For many travelers, the best part about a big, hectic, twelve-million-inhabitant Southeast Asian city like Manila is leaving it. But even for those with a taste for urban chaos, a day trip to the surrounding areas can provide a breathe of fresh air and a new dose of cultural perspective.
When I was picked up at my hotel for my Tagaytay Ridge Tour from Manila I was pleasantly surprised to find that I had the guide and driver all to myself. Having just arrived in the Philippines 48 hours before, I lapped up the historical sketches and enlightening anecdotes that the guide provided as we made our way out of Manila’s snarling traffic.
To break up the journey to our ultimate destinations of Tagaytay and Lake Taal, we made a few fun and kitschy stops along the way. The first was to San Jose Church, where devotees of both Christianity and bizarre instrumentals flock in order to hear the church’s infamous bamboo organ. Here, an employee of the church gave me a walk through of a small museum housed in a stone building that made me feel like I had been transported to old world Europe. The real highlight, however, was being brought out to see the 800-pipe organ itself, and being treated to a short private concert.

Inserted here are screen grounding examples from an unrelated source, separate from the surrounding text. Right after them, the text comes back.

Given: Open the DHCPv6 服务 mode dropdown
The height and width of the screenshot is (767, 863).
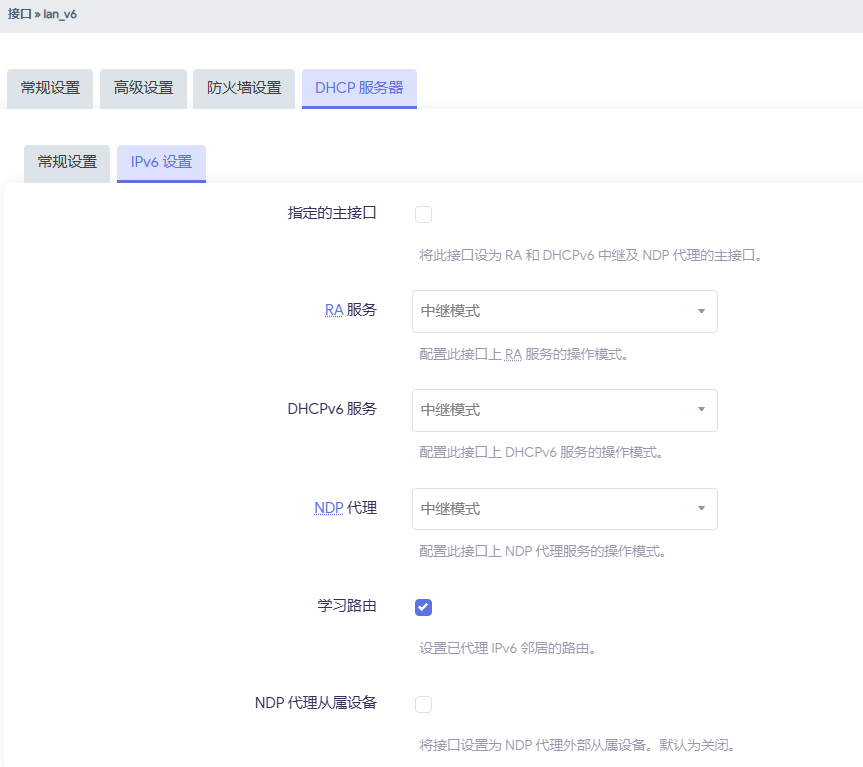Looking at the screenshot, I should [x=564, y=410].
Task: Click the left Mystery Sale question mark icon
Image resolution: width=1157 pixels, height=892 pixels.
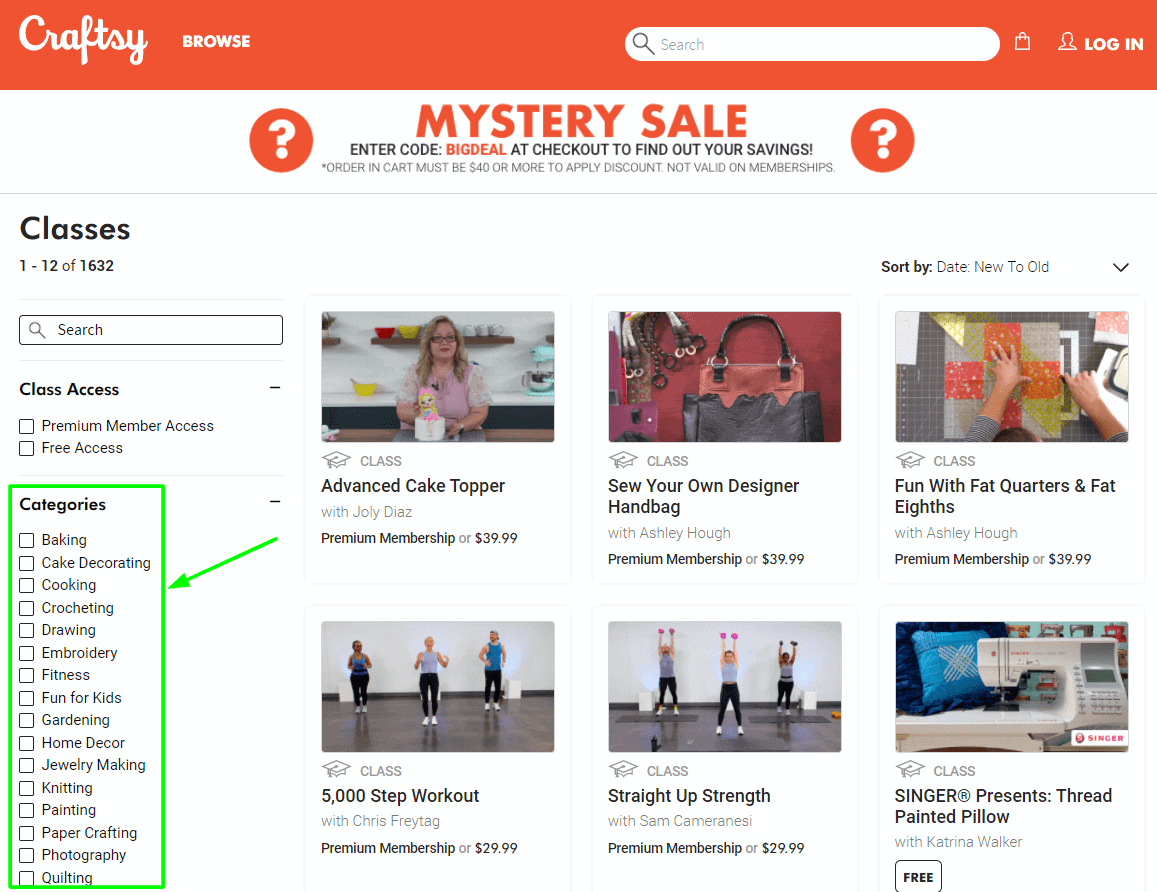Action: (x=281, y=140)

I couldn’t decide what I found more impressive – the unique sound of such a familiar instrument or the fact that the organ has remained intact since its birth in 1816, surviving typhoons, earthquakes, and World Wars.
Next up was a taste of iconic Manila – a visit to a jeepney factory. A jeepney is the Philippines’ most ubiquitous form of transportation, and represents the country the way tuk tuks denote Thailand and yellow cabs bring to mind New York City. Jeepney factory is a bit of a misnomer actually, as new jeepneys are no longer being produced here. Jeepneys were originally made from US military Jeeps left over from World War II, and the ingenuity shown in restoring these extravagantly painted vehicles is inspiring. My favorite detail – apart from the colorful paintjobs that make the jeepney the subject of so many tourist photos – was seeing how new seats are made from vinyl stretched over shorn coconut husks. What a great example of using abundant local resources!
Luckily we were not in a crowded jeepney but an air-conditioned van for the remaining drive to The Palace in The Sky. This unique hilltop site is the former unfinished summer home of former Philippine President Ferdinand Marcos. The ruins feature a Greek-style amphitheater, a towering statue of Christ and panoramic views of Tagaytay Ridge and Taal Lake. Tagaytay is that breathe of fresh air you were looking for back in traffic-clogged Manila – cool breezes, rolling green hills and a much-needed dose of oxygen.
Back in the van, we wound closer to Taal Lake until we reached the perfect vantage point to eat lunch while gazing out to Taal Volcano, perched in the middle of the crater lake.
As if the views weren’t enough to satisfy, lunch was a fun sampling of Filipino specialties followed by my universal favorite course – dessert. While the bright, artificially flavored treats might not have called out to me had I been on my own, the encouragement of my guide and driver allowed me to identify some new favorite sweets! To top off the charming scene, a Filipino mariachi band serenaded each table individually.
The return to Manila flew by thanks to friendly banter, picturesque scenery and quick stops to see an orchid farm, a pineapple plantation and a coffee brewery. I was entertained to learn how beloved the Tagaytay area is by the Filipino people. While foreign tourists head to the beach, domestic ones head to the hills. And so after a day of vacationing like a Filipino, I found myself refreshed, recharged, and ready to take on Manila – one jeepney ride at a time.